*Exercise tasks*.
[1] In the album review, who is named as the producer behind Norma Winstone's Edge of Time?
[2] Write the next part of the album review, picking up after its final sentence.

*Reading text*.

Norma Winstone – Edge of Time (*)
(Dusk Fire DUSKCD108. CD Review by John L Walters)
To listen to Norma Winstone’s long-deleted debut album Edge of Time is to disappear down a sonic rabbit- hole. Your destination? The quixotic wonderland of British jazz of the late 1960s and early 70s. The oddly chosen stereo placement, the splashy drums, the extravagant musicianship, the youthful incoherence belong to a different space and time. The slightly dodgy album art, however, makes it look more like a lost psychedelic concept album.
Winstone’s White Rabbit (or Mad Hatter) is producer Peter Eden, who was responsible for a slew of impressive and memorable Brit-jazz albums of that time, notably a series of raw but energetic Westbrook albums, several projects built around saxophone giant John Surman, and Michael Gibbs’s eponymous 1970 debut masterpiece – possibly the best album of its era.

*Recorded data*.
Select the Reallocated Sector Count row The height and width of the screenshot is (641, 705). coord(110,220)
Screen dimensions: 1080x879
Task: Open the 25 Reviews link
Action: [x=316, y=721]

*Responses*.
[1] Peter Eden

[2]
This fertile scene had its genesis in Ronnie Scott’s short-lived ‘Old Place’ in Gerrard Street, Soho, which for a brief time provided a low-rent incubator for the brightest and best new jazz talent, creating a creative vortex that maintained momentum for many years after its closure.
The Old Place put a spring in the heels of Graham Collier Music, the Westbrook band and many more adventurous London musicians. The ripples spread far and wide, to musicians and listeners who were too young or too remote from Soho. Before long we had Nucleus, Lifetime, Soft Machine, the Brotherhood of Breath, Keith Tippett, John McLaughlin and Dave Holland (and their influence on electric Miles) and the early stirrings of an independent mode of European jazz that would find expression via the ECM label.
Edge of Time represents the flowering of that scene better than many more ‘focused’ albums of the late 1960s / early 70s, because Winstone, writing most of the lyrics, worked with several composer-arranger-collaborators: Surman, John Taylor, John Warren and Neil Ardley. The tracks are played by a freewheeling ensemble that could go in many directions, sometimes all at the same time.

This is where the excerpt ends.